Kapıkulu askerleri padişahı tahttan indirip çıkarmaya ve hatta katletmeye kadar

54 zorbalığı ileri götürmüşlerdir. Bu devri ele alan çağdaş Osmanlı tarihçileri oluşan anarşiyi başlıca kul sisteminin bozulmasına atfederler.

İnalcık sistemin bozulmasında çeşitli nedenlere bağlar: İlkin kulların ve kapıkulu askerinin disiplinsizliği sebebiyle eski işleyişini kaybetmesi, esir kaynaklarının ve devlet maliyesinin daralması gibi sebepler göze çarpar (İnalcık, 2009: 92).

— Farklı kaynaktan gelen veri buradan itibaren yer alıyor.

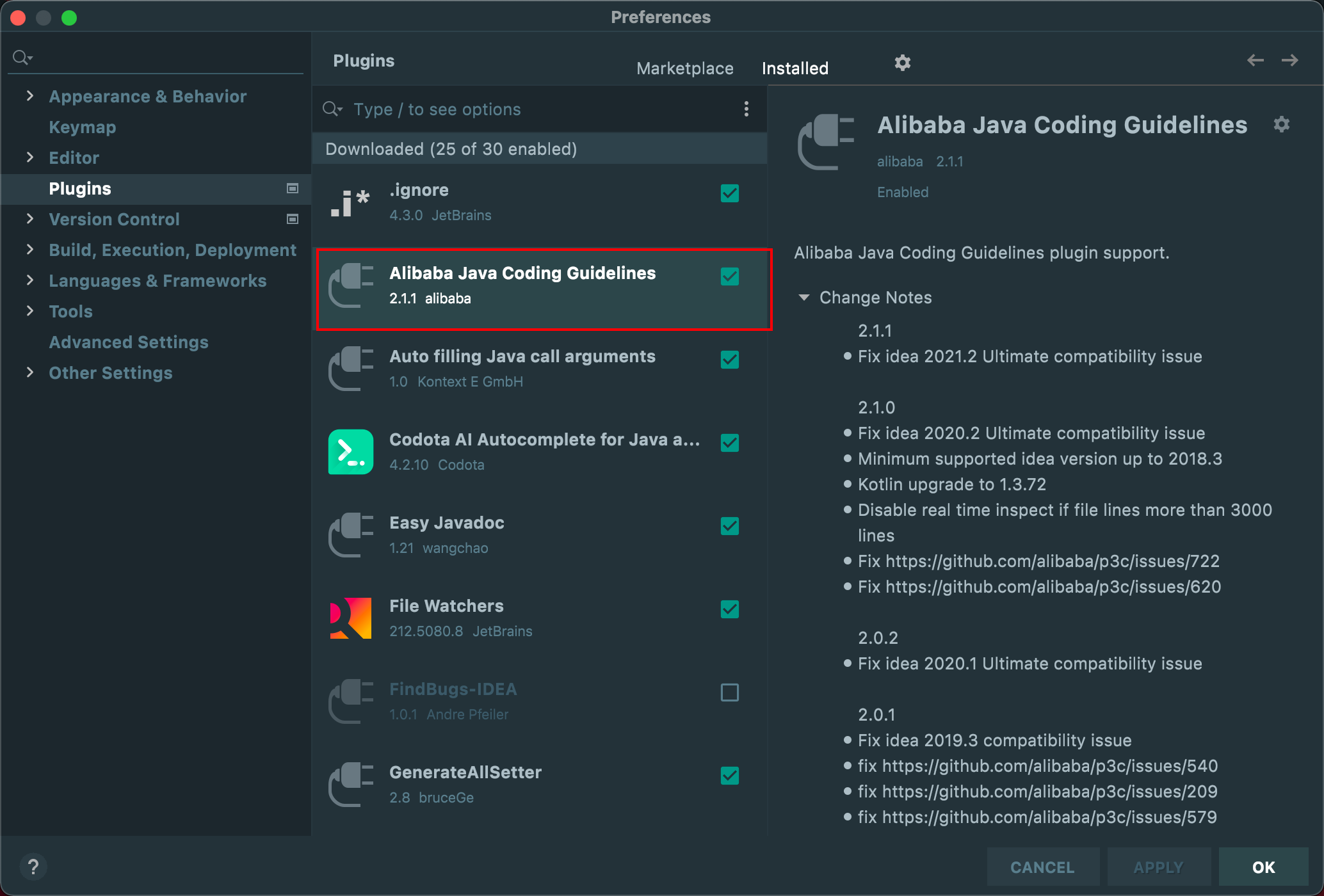Viewport: 1324px width, 896px height.
Task: Click the plugins settings gear icon
Action: click(x=902, y=63)
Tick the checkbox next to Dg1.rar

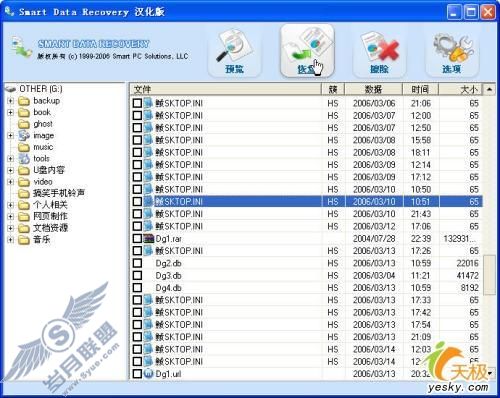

Fakat asıl derin nedenler, imparatorluğun çöküşünü doğuran, kurumları değiştirmeye zorlayan sebeplerde aranmalıdır. Eyaletlerde kul sisteminden gelmeyen unsurlar, paşaların kapılarına girerek o yolla idarede ve orduda yer almaya başladılar.

Devlet, paşa kapılarında türlü adlarda toplanan gruplara resmi sıfat tanımak zorunda kaldı. Bu da, padişahın icra yetkilerini yalnız kapıkullarının temsil etme prensibinin terk edilmesi demekti. 17. yüzyıl itibariyle artık devşirme toplamada zorluklar çekilmeye başladı. Bu münasebetle devşirmeler yerlerine kendi çocuklarını yerleştirmeye başladı. Nazan Bekiroğlu İsimle Ateş Arasında adlı eserinde özellikle bu konu üstüne yazmış, sonsuz teminat altına alınan kulların özellikle yeniçerilerin ileriki dönemlerde disiplinsizlik göstererek gerçek manada eğitimini almamış kimseler tarafından sisteme yerleştirilmelerine başlanmasıyla yapının çöktüğünü ortaya koymuştur (Bekiroğlu, 2013: 92-93). 18.yüzyılda icra makamlarına gittikçe daha ziyade kalemlerden yetişenlerin geçmeye başlaması ve eyaletler idaresinde ayanların hâkim olması üzerine kul sisteminin önemi büsbütün azalmış ve II.

Mahmut batı Avrupa saraylarını taklit ederek eski Osmanlı saray teşkilatını temelinden değiştirmiştir. Odalar tamamıyla kapatılmış ve böylece ileriki dönemlerde kul sistemi yerini başka bir bürokrasi tipine bırakmıştır.